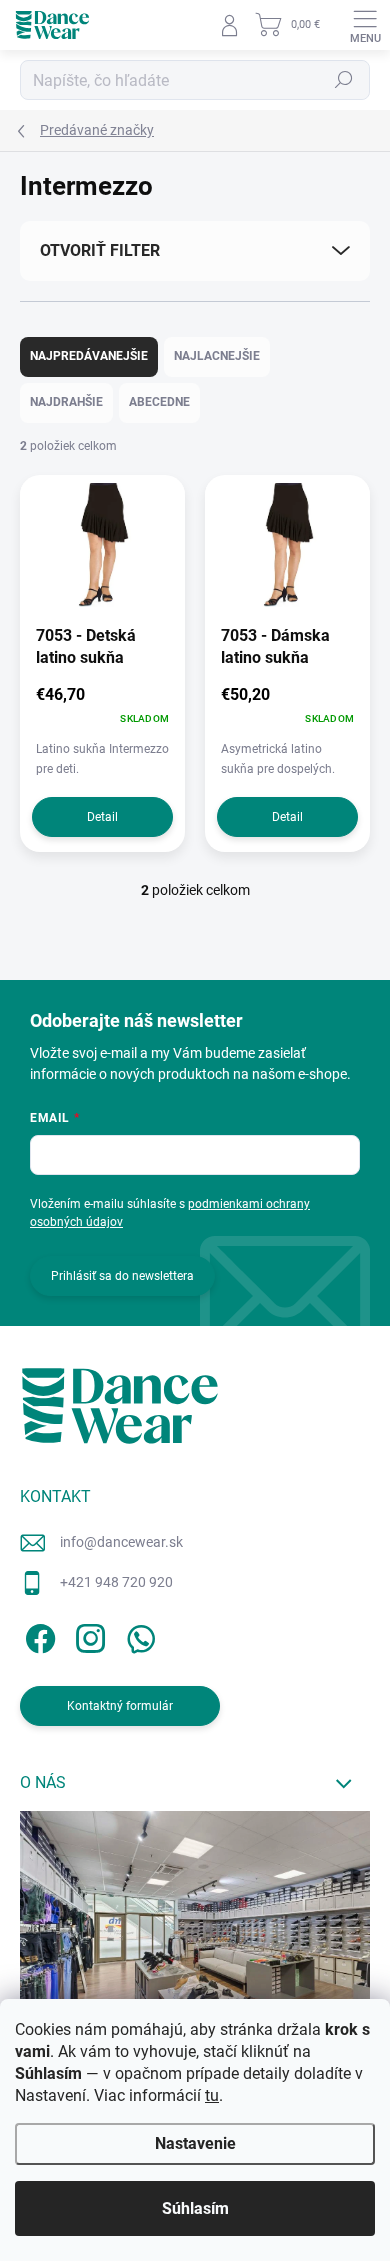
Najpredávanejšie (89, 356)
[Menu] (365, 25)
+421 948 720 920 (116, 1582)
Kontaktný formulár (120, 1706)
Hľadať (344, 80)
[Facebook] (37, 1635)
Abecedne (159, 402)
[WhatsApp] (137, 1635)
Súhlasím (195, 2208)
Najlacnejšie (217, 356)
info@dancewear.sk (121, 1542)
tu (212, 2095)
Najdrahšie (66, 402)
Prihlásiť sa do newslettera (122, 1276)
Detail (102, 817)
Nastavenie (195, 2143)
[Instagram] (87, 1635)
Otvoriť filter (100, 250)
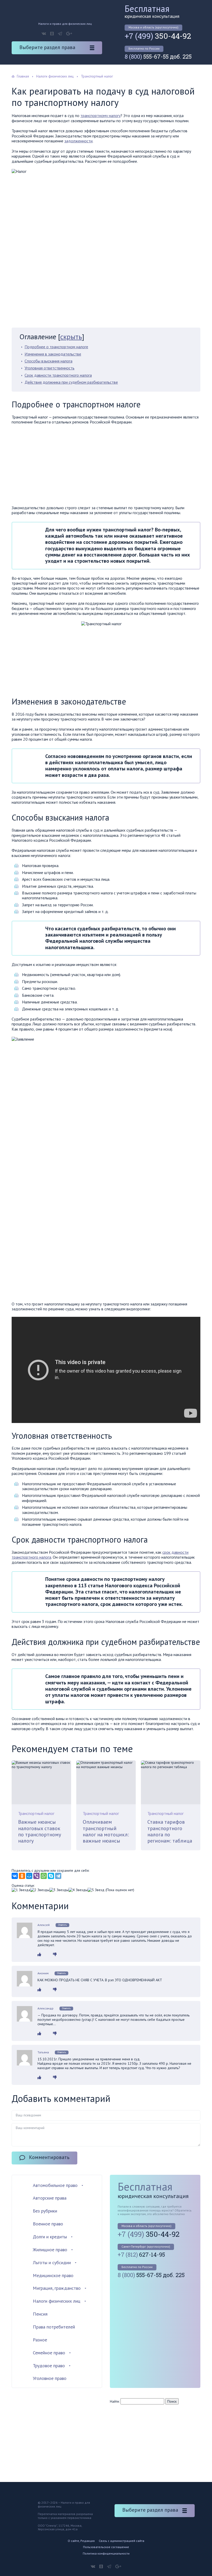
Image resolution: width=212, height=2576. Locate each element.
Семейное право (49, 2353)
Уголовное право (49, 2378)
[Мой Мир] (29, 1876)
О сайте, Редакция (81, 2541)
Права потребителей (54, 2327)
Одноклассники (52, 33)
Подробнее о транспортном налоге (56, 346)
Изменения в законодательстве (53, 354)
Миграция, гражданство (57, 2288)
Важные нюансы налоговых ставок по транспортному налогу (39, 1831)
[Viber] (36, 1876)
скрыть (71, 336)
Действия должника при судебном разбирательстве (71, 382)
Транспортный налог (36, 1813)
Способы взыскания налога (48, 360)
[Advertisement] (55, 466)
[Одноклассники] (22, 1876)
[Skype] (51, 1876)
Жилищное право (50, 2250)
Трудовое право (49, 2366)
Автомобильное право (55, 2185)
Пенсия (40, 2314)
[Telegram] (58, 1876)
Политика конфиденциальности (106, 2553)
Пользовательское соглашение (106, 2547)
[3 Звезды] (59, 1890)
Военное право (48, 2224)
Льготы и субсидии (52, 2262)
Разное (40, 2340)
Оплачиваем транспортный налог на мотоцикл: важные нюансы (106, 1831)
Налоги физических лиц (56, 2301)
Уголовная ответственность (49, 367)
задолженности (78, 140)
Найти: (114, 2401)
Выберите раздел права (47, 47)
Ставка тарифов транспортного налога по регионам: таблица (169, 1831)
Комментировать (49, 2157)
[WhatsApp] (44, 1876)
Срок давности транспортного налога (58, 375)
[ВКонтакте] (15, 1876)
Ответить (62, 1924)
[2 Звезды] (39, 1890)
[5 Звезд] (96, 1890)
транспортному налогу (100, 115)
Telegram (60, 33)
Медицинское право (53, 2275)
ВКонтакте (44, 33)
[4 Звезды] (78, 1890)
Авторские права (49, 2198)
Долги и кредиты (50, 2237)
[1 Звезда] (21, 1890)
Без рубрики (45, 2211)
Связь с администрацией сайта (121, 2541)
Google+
━━━━━━━━━━━━━━━━
• Exercise prompt
Would you give the entries above again verbatim, omitting the images they contain?

• Output for this task
Najpredávanejšie (89, 356)
[Menu] (365, 25)
+421 948 720 920 (116, 1582)
Kontaktný formulár (120, 1706)
Hľadať (344, 80)
[Facebook] (37, 1635)
Abecedne (159, 402)
[WhatsApp] (137, 1635)
Súhlasím (195, 2208)
Najlacnejšie (217, 356)
info@dancewear.sk (121, 1542)
tu (212, 2095)
Najdrahšie (66, 402)
Prihlásiť sa do newslettera (122, 1276)
Detail (102, 817)
Nastavenie (195, 2143)
[Instagram] (87, 1635)
Otvoriť filter (100, 250)
Image resolution: width=212, height=2576. Locate each element.
Семейное право (49, 2353)
Уголовное право (49, 2378)
[Мой Мир] (29, 1876)
О сайте, Редакция (81, 2541)
Права потребителей (54, 2327)
Одноклассники (52, 33)
Подробнее о транспортном налоге (56, 346)
Изменения в законодательстве (53, 354)
Миграция, гражданство (57, 2288)
Важные нюансы налоговых ставок по транспортному налогу (39, 1831)
[Viber] (36, 1876)
скрыть (71, 336)
Действия должника при судебном разбирательстве (71, 382)
Транспортный налог (36, 1813)
Способы взыскания налога (48, 360)
[Advertisement] (55, 466)
[Одноклассники] (22, 1876)
[Skype] (51, 1876)
Жилищное право (50, 2250)
Трудовое право (49, 2366)
Автомобильное право (55, 2185)
Пенсия (40, 2314)
[Telegram] (58, 1876)
Политика конфиденциальности (106, 2553)
Пользовательское соглашение (106, 2547)
[3 Звезды] (59, 1890)
Военное право (48, 2224)
Льготы и субсидии (52, 2262)
Разное (40, 2340)
Оплачиваем транспортный налог на мотоцикл: важные нюансы (106, 1831)
Налоги физических лиц (56, 2301)
Уголовная ответственность (49, 367)
задолженности (78, 140)
Найти: (114, 2401)
Выберите раздел права (47, 47)
Ставка тарифов транспортного налога по регионам: таблица (169, 1831)
Комментировать (49, 2157)
[WhatsApp] (44, 1876)
Срок давности транспортного налога (58, 375)
[ВКонтакте] (15, 1876)
Ответить (62, 1924)
[2 Звезды] (39, 1890)
[5 Звезд] (96, 1890)
транспортному налогу (100, 115)
Telegram (60, 33)
Медицинское право (53, 2275)
ВКонтакте (44, 33)
[4 Звезды] (78, 1890)
Авторские права (49, 2198)
Долги и кредиты (50, 2237)
[1 Звезда] (21, 1890)
Без рубрики (45, 2211)
Связь с администрацией сайта (121, 2541)
Google+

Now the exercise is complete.